=== Supplied text ===
IRC SP 71:2018 is the Indian Standard (IRC) for guidelines for design and construction of continuously reinforced concrete pavement. CRCP eliminates transverse joints (the weakest point of conventional concrete pavement) by using continuous longitudinal reinforcement (0.6-0.7%) that holds tight cracks together. No joint sealing maintenance needed. Used for expressways and tunnel pavements where zero-maintenance is critical.
Design and construction guidelines for CRCP — continuously reinforced concrete pavement without contraction joints, using longitudinal steel to control cracking.
Key design parameters, material specifications, construction tolerances, and quality control limits for CRCP.

=== Available records ===
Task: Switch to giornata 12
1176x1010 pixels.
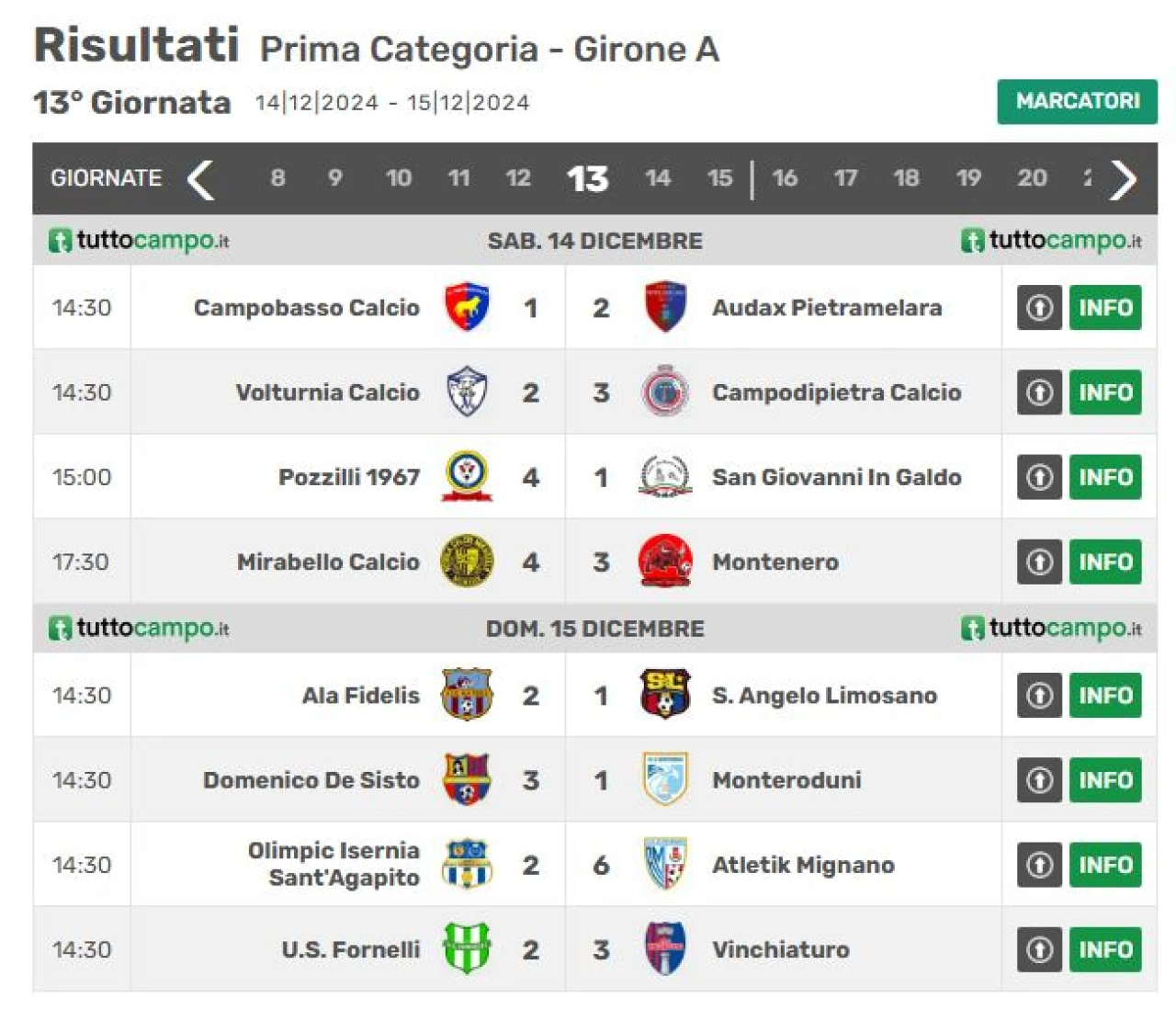Action: point(518,177)
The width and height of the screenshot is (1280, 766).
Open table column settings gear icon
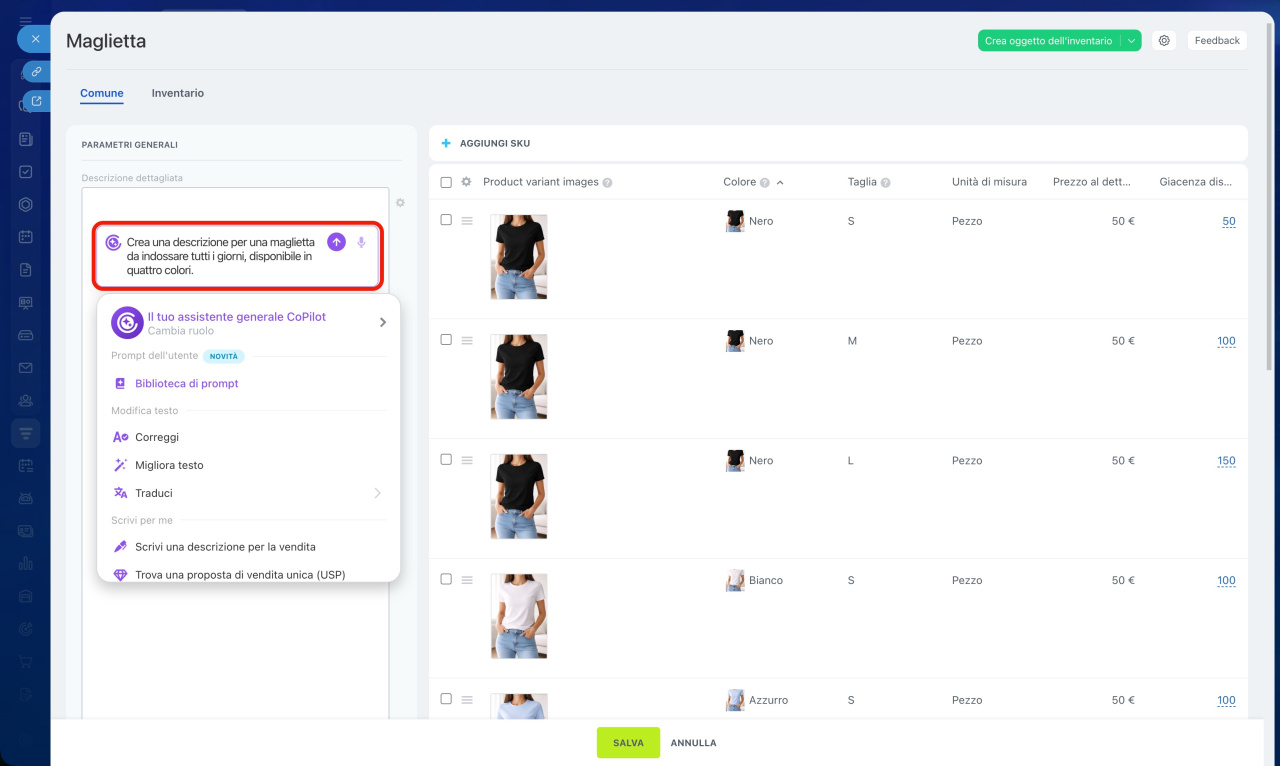point(466,182)
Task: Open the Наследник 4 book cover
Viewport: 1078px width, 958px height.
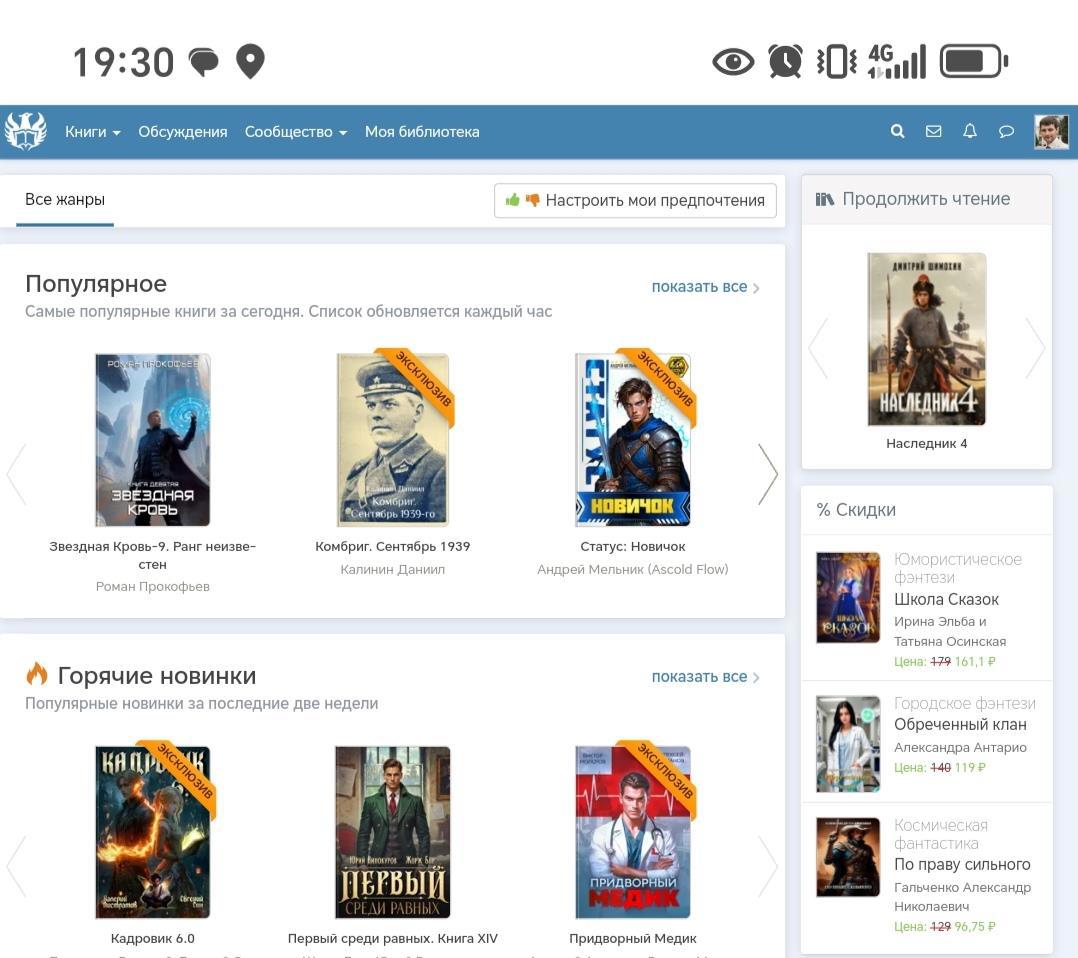Action: (x=926, y=340)
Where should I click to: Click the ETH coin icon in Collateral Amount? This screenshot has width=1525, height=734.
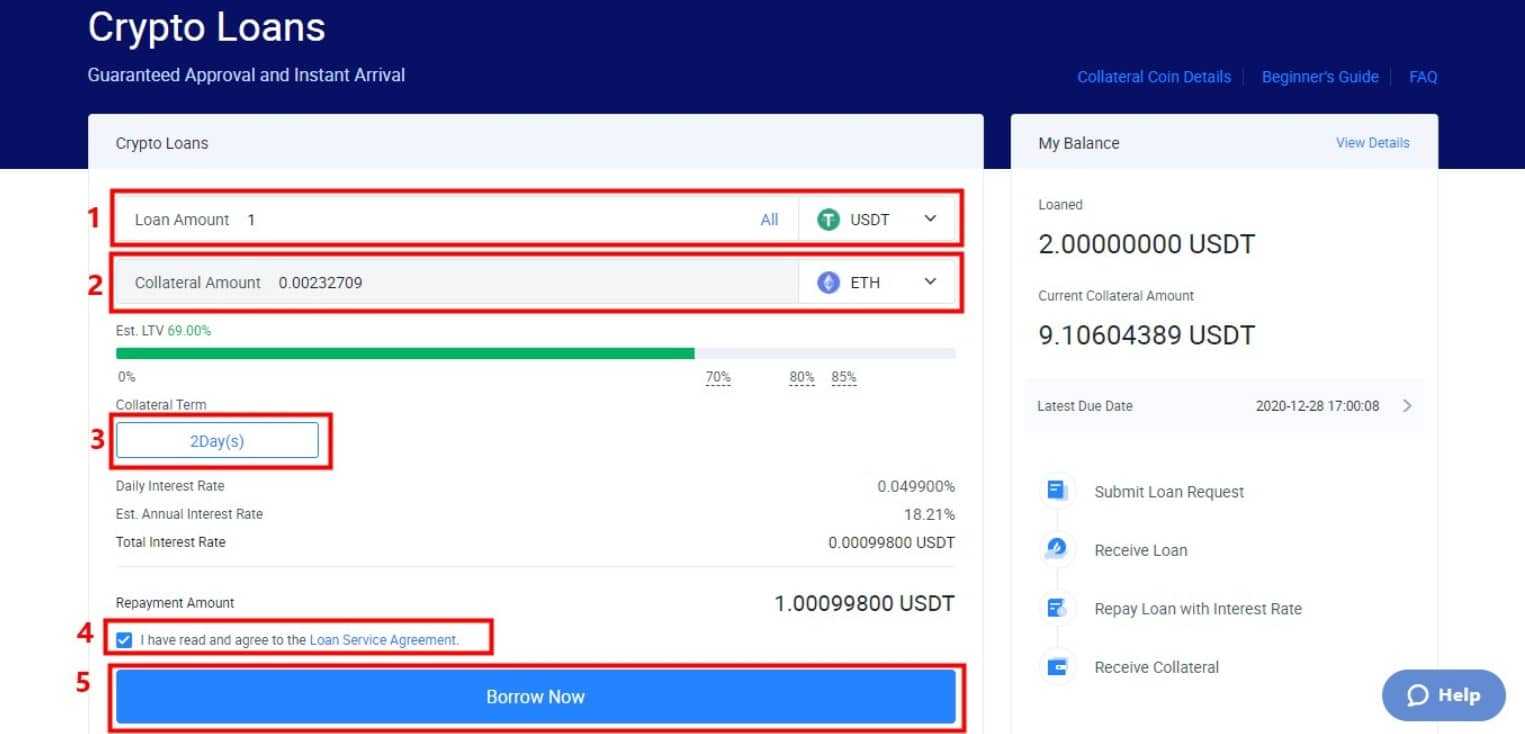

=== Problems and tasks ===
1. Reproduce the CRCP text from "Design and construction guidelines" up to and including "to control cracking.".
2. Rewrite all of the entries with "screenshot" changed to "capture" and nothing else altered, omitting the pictures.
The CRCP text and the entries come from separate, unrelated sources.

=== In response ===
1.
Design and construction guidelines for CRCP — continuously reinforced concrete pavement without contraction joints, using longitudinal steel to control cracking.

2.
Task: Switch to giornata 12
1176x1010 pixels.
Action: point(518,177)
The width and height of the capture is (1280, 766).
Open table column settings gear icon
point(466,182)
Task: Open the Наследник 4 book cover
Viewport: 1078px width, 958px height.
Action: (x=926, y=340)
Where should I click to: Click the ETH coin icon in Collateral Amount? This capture has width=1525, height=734.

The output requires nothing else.